Extract:

Behavioral segmentation completes this set, dividing potential customers into smaller, more homogeneous groups based specifically on their purchasing behavior rather than who they are demographically or psychologically. An organization applying all four segmentation approaches together develops a far richer picture of its customer base than any single approach could provide alone, since each lens captures a dimension the others miss.
Conducting the Analysis in Practice
Applying the 6W model in practice typically combines desk research, which examines internal company data and competitor information, with direct conversations involving both internal stakeholders and existing or potential customers. Inputs gathered from sales teams or customer service and helpdesk interactions often prove especially valuable here, since frontline staff frequently possess direct, unfiltered insight into customer frustrations and motivations that never reaches formal market research. Documenting the customer journey explicitly during this process helps organize these scattered inputs into a coherent narrative rather than a disconnected list of observations.
Before beginning exploratory conversations or desk research, teams benefit from preparing specific, in-depth questions tailored to each of the six W's, since the model's high-level questions remain fairly abstract on their own. A team investigating the who question, for example, should prepare specific sub-questions distinguishing business customers from individual consumers, and probing exactly how the organization segments its base today across demographic and lifestyle characteristics. This preparatory step transforms an abstract framework into a concrete research instrument that yields usable findings.
Once gathered, all this information should converge toward a clear understanding of customers, their specific needs, how the organization currently responds to those needs, and where meaningful gaps or untapped opportunities remain. This convergence is the model's ultimate payoff, since raw answers to six separate questions carry limited value until synthesized into a coherent picture of customer reality that leadership can act upon directly.
Strategic Applications for Leaders
Executives can apply 6W findings directly to sharpen marketing strategy, since the model helps determine whether an organization's current offerings genuinely align with customer preferences or require meaningful refinement. A mismatch surfaced through this analysis, such as customers consistently citing insufficient credit options as their reason for not purchasing, points toward a specific, addressable business decision rather than a vague call for better marketing.
The model also supports new campaign development directly, since organizations often adjust their messaging and targeting in direct response to insights the 6W analysis surfaces about changing customer behavior. A survey revealing that customers increasingly research products through non-traditional channels, for instance, should prompt a corresponding shift in where the organization invests its promotional resources. Executives should treat the 6W model as a recurring diagnostic rather than a one-time exercise, since customer behavior and motivation continue evolving well after any single analysis concludes.
Ferrell's 6W model examines who, what, where, when, why and why not customers purchase, extending beyond the standard 5W approach. Combined with demographic, geographic, psychographic and behavioral segmentation, it reveals both what drives purchases and what blocks them.

Exercise data:
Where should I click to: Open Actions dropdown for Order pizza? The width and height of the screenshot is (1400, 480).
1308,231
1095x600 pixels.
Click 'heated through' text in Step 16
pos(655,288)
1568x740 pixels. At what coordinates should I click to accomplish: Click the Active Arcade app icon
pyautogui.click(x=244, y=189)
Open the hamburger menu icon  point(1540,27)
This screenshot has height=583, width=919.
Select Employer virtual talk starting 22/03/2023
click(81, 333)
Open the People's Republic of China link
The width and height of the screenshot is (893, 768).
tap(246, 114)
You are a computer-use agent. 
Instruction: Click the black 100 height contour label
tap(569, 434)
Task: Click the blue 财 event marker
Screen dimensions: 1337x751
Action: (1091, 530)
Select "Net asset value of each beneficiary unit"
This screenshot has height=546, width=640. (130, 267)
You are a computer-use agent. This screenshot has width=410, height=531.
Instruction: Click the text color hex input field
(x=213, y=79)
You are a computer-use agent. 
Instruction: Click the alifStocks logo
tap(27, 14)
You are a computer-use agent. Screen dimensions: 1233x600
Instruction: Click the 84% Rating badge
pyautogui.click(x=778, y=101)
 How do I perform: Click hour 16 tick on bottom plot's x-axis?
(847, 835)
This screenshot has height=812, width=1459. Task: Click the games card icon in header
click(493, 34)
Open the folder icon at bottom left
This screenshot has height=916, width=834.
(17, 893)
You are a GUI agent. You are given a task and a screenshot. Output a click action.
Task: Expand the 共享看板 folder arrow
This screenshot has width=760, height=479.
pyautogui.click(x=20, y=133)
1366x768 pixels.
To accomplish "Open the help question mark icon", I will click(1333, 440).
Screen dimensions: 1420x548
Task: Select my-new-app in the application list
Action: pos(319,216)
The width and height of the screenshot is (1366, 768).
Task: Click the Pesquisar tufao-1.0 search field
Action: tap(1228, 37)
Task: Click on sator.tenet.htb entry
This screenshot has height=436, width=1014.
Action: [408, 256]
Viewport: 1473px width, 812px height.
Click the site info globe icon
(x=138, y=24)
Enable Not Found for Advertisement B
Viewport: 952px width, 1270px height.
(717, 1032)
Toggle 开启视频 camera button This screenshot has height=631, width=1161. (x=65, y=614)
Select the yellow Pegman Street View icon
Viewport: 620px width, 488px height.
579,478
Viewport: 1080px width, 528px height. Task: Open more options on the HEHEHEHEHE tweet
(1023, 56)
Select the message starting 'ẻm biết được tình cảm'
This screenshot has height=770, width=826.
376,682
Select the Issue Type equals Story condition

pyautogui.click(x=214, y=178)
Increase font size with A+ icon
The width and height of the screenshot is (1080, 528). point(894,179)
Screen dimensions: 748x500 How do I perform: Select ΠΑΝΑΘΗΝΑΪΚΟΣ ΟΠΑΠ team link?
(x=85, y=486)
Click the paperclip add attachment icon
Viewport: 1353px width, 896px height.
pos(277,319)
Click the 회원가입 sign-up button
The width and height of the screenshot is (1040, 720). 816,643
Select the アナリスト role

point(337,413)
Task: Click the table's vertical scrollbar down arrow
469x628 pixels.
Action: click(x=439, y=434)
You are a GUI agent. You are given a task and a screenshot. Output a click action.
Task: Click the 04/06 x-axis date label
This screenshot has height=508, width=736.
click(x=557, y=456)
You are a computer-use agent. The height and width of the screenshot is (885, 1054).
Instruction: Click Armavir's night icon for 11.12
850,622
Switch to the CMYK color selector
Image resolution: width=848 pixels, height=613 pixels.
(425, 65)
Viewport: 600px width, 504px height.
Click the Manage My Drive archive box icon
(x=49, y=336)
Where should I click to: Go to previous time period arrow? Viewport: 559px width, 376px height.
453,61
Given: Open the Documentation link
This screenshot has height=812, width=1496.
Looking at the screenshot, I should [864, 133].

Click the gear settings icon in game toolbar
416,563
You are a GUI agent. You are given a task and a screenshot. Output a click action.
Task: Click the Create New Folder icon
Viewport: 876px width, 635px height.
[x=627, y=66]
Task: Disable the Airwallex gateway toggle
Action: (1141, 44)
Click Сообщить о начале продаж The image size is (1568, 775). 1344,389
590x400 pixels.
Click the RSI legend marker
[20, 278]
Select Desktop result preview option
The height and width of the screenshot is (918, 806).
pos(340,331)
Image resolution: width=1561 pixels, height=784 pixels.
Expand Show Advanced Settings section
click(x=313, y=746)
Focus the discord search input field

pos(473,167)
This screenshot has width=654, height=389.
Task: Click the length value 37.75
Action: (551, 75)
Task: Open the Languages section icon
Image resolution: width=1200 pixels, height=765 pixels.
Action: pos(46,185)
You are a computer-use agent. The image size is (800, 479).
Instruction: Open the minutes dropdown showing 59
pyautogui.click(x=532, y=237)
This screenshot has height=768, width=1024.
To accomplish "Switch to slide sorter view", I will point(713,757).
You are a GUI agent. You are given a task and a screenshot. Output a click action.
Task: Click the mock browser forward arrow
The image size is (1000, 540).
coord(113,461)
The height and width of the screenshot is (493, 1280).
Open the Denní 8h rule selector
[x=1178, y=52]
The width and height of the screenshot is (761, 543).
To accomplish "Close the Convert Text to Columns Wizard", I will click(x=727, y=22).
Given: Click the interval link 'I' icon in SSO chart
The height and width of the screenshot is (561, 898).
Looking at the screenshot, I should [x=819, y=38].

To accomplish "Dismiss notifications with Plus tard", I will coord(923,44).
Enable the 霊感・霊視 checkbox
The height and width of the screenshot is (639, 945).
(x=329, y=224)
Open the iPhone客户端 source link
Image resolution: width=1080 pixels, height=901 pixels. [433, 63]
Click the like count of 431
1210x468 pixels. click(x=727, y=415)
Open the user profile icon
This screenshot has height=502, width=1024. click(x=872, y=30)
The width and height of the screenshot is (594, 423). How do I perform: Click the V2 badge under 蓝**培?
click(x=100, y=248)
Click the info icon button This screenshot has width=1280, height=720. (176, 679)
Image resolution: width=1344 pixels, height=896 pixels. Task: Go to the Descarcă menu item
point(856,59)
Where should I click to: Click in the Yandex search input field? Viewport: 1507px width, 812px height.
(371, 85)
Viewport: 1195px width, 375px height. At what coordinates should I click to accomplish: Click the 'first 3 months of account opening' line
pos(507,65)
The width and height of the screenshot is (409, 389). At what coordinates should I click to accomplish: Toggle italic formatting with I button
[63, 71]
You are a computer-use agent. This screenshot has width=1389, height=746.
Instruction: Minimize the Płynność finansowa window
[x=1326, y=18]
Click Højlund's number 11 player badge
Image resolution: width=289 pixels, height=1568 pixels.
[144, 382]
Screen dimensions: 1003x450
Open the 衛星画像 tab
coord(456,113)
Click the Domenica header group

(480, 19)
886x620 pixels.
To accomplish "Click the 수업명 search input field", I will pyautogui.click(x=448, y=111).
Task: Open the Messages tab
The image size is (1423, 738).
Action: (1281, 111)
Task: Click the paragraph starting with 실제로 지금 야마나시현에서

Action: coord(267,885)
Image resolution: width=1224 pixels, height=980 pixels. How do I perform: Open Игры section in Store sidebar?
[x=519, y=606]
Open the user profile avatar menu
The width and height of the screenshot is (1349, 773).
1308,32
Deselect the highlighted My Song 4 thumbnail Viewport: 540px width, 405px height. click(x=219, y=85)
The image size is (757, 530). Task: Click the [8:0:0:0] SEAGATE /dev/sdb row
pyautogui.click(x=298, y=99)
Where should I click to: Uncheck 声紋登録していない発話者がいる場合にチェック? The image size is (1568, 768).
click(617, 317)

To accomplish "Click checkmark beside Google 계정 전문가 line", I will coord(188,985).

The task: In the text on Ferrell's 6W model, why should executives treat the model as a recurring diagnostic and not a one-time exercise? Answer in one to three sentences.

Solution for this task: Customer behavior and motivation keep changing well after any single analysis concludes. For that reason, the 6W analysis needs to be repeated, not run once.